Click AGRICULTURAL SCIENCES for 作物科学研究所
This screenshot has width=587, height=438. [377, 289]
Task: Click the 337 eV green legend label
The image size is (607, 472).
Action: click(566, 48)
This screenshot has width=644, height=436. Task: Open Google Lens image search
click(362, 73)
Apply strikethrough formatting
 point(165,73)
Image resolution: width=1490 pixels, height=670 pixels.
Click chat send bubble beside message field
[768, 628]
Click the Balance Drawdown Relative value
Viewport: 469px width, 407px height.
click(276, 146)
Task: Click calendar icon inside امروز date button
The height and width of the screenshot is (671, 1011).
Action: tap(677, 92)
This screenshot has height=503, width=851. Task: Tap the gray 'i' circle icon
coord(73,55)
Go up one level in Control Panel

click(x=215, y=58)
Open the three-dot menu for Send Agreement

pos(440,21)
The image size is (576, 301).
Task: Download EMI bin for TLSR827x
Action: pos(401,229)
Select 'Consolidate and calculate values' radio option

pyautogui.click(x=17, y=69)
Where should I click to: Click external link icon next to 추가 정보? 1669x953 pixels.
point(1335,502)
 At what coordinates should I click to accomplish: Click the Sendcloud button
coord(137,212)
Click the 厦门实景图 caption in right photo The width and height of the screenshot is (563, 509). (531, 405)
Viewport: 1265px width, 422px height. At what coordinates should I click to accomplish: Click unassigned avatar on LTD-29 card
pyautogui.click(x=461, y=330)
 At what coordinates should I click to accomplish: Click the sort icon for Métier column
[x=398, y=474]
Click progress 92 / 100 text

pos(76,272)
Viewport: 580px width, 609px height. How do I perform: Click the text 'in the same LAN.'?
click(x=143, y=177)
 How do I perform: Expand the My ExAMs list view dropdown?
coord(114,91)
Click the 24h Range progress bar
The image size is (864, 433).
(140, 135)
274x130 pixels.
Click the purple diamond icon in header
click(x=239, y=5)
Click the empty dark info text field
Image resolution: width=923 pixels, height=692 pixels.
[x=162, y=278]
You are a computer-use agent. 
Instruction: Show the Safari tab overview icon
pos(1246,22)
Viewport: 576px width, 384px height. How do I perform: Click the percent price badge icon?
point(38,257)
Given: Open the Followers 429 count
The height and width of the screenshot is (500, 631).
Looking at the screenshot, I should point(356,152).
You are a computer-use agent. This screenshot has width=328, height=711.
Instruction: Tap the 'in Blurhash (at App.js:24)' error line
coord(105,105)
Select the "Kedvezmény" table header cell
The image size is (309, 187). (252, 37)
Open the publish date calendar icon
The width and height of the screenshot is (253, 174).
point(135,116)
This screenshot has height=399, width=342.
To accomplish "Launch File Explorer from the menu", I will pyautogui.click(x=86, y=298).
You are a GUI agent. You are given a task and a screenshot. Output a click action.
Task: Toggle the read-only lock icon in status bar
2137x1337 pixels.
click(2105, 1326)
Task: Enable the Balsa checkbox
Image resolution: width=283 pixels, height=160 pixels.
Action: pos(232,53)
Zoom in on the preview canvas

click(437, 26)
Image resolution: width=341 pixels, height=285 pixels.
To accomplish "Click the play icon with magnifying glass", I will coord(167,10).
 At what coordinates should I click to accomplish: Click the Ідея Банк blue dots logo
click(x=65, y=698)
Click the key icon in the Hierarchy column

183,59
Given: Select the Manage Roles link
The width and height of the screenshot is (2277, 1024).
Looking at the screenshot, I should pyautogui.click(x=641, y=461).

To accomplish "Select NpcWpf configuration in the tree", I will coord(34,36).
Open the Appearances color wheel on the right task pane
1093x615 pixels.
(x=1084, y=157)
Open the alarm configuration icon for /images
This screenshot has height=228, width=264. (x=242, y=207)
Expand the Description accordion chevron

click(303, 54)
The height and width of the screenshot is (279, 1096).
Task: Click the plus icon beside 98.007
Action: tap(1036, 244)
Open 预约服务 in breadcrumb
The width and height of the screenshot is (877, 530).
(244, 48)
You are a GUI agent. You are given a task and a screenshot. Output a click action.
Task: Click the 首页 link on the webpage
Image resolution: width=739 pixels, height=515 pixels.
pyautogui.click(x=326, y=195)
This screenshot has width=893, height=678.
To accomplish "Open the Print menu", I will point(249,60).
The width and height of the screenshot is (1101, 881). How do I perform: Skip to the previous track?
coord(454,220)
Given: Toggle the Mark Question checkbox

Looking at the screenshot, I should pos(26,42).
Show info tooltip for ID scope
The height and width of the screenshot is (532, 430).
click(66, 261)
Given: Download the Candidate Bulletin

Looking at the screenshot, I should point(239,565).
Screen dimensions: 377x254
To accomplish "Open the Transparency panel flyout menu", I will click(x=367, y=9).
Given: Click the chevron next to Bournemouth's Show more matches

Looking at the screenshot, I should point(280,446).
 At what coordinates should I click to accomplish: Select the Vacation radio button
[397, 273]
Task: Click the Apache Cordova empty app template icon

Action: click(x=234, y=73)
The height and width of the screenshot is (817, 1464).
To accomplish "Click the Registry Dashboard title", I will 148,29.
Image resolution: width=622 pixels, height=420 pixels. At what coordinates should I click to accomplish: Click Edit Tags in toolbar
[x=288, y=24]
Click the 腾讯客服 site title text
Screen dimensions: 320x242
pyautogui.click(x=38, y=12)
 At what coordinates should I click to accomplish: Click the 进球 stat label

:::

Render all of the material above as a JSON list of strings, with one string per line and every blank line omitted.

*Task answer*.
[
  "Click AGRICULTURAL SCIENCES for 作物科学研究所",
  "This screenshot has width=587, height=438. [377, 289]",
  "Task: Click the 337 eV green legend label",
  "The image size is (607, 472).",
  "Action: click(566, 48)",
  "This screenshot has width=644, height=436. Task: Open Google Lens image search",
  "click(362, 73)",
  "Apply strikethrough formatting",
  " point(165,73)",
  "Image resolution: width=1490 pixels, height=670 pixels.",
  "Click chat send bubble beside message field",
  "[768, 628]",
  "Click the Balance Drawdown Relative value",
  "Viewport: 469px width, 407px height.",
  "click(276, 146)",
  "Task: Click calendar icon inside امروز date button",
  "The height and width of the screenshot is (671, 1011).",
  "Action: tap(677, 92)",
  "This screenshot has height=503, width=851. Task: Tap the gray 'i' circle icon",
  "coord(73,55)",
  "Go up one level in Control Panel",
  "click(x=215, y=58)",
  "Open the three-dot menu for Send Agreement",
  "pos(440,21)",
  "The image size is (576, 301).",
  "Task: Download EMI bin for TLSR827x",
  "Action: pos(401,229)",
  "Select 'Consolidate and calculate values' radio option",
  "pyautogui.click(x=17, y=69)",
  "Where should I click to: Click external link icon next to 추가 정보? 1669x953 pixels.",
  "point(1335,502)",
  " At what coordinates should I click to accomplish: Click the Sendcloud button",
  "coord(137,212)",
  "Click the 厦门实景图 caption in right photo The width and height of the screenshot is (563, 509). (531, 405)",
  "Viewport: 1265px width, 422px height. At what coordinates should I click to accomplish: Click unassigned avatar on LTD-29 card",
  "pyautogui.click(x=461, y=330)",
  " At what coordinates should I click to accomplish: Click the sort icon for Métier column",
  "[x=398, y=474]",
  "Click progress 92 / 100 text",
  "pos(76,272)",
  "Viewport: 580px width, 609px height. How do I perform: Click the text 'in the same LAN.'?",
  "click(x=143, y=177)",
  " How do I perform: Expand the My ExAMs list view dropdown?",
  "coord(114,91)",
  "Click the 24h Range progress bar",
  "The image size is (864, 433).",
  "(140, 135)",
  "274x130 pixels.",
  "Click the purple diamond icon in header",
  "click(x=239, y=5)",
  "Click the empty dark info text field",
  "Image resolution: width=923 pixels, height=692 pixels.",
  "[x=162, y=278]",
  "You are a computer-use agent. ",
  "Instruction: Show the Safari tab overview icon",
  "pos(1246,22)",
  "Viewport: 576px width, 384px height. How do I perform: Click the percent price badge icon?",
  "point(38,257)",
  "Given: Open the Followers 429 count",
  "The height and width of the screenshot is (500, 631).",
  "Looking at the screenshot, I should point(356,152).",
  "You are a computer-use agent. This screenshot has width=328, height=711.",
  "Instruction: Tap the 'in Blurhash (at App.js:24)' error line",
  "coord(105,105)",
  "Select the \"Kedvezmény\" table header cell",
  "The image size is (309, 187). (252, 37)",
  "Open the publish date calendar icon",
  "The width and height of the screenshot is (253, 174).",
  "point(135,116)",
  "This screenshot has height=399, width=342.",
  "To accomplish \"Launch File Explorer from the menu\", I will pyautogui.click(x=86, y=298).",
  "You are a GUI agent. You are given a task and a screenshot. Output a click action.",
  "Task: Toggle the read-only lock icon in status bar",
  "2137x1337 pixels.",
  "click(2105, 1326)",
  "Task: Enable the Balsa checkbox",
  "Image resolution: width=283 pixels, height=160 pixels.",
  "Action: pos(232,53)",
  "Zoom in on the preview canvas",
  "click(437, 26)",
  "Image resolution: width=341 pixels, height=285 pixels.",
  "To accomplish \"Click the play icon with magnifying glass\", I will coord(167,10).",
  " At what coordinates should I click to accomplish: Click the Ідея Банк blue dots logo",
  "click(x=65, y=698)",
  "Click the key icon in the Hierarchy column",
  "183,59",
  "Given: Select the Manage Roles link",
  "The width and height of the screenshot is (2277, 1024).",
  "Looking at the screenshot, I should pyautogui.click(x=641, y=461).",
  "To accomplish \"Select NpcWpf configuration in the tree\", I will coord(34,36).",
  "Open the Appearances color wheel on the right task pane",
  "1093x615 pixels.",
  "(x=1084, y=157)",
  "Open the alarm configuration icon for /images",
  "This screenshot has height=228, width=264. (x=242, y=207)",
  "Expand the Description accordion chevron",
  "click(303, 54)",
  "The height and width of the screenshot is (279, 1096).",
  "Task: Click the plus icon beside 98.007",
  "Action: tap(1036, 244)",
  "Open 预约服务 in breadcrumb",
  "The width and height of the screenshot is (877, 530).",
  "(244, 48)",
  "You are a GUI agent. You are given a task and a screenshot. Output a click action.",
  "Task: Click the 首页 link on the webpage",
  "Image resolution: width=739 pixels, height=515 pixels.",
  "pyautogui.click(x=326, y=195)",
  "This screenshot has width=893, height=678.",
  "To accomplish \"Open the Print menu\", I will point(249,60).",
  "The width and height of the screenshot is (1101, 881). How do I perform: Skip to the previous track?",
  "coord(454,220)",
  "Given: Toggle the Mark Question checkbox",
  "Looking at the screenshot, I should pos(26,42).",
  "Show info tooltip for ID scope",
  "The height and width of the screenshot is (532, 430).",
  "click(66, 261)",
  "Given: Download the Candidate Bulletin",
  "Looking at the screenshot, I should point(239,565).",
  "Screen dimensions: 377x254",
  "To accomplish \"Open the Transparency panel flyout menu\", I will click(x=367, y=9).",
  "Given: Click the chevron next to Bournemouth's Show more matches",
  "Looking at the screenshot, I should point(280,446).",
  " At what coordinates should I click to accomplish: Select the Vacation radio button",
  "[397, 273]",
  "Task: Click the Apache Cordova empty app template icon",
  "Action: click(x=234, y=73)",
  "The height and width of the screenshot is (817, 1464).",
  "To accomplish \"Click the Registry Dashboard title\", I will 148,29.",
  "Image resolution: width=622 pixels, height=420 pixels. At what coordinates should I click to accomplish: Click Edit Tags in toolbar",
  "[x=288, y=24]",
  "Click the 腾讯客服 site title text",
  "Screen dimensions: 320x242",
  "pyautogui.click(x=38, y=12)",
  " At what coordinates should I click to accomplish: Click the 进球 stat label"
]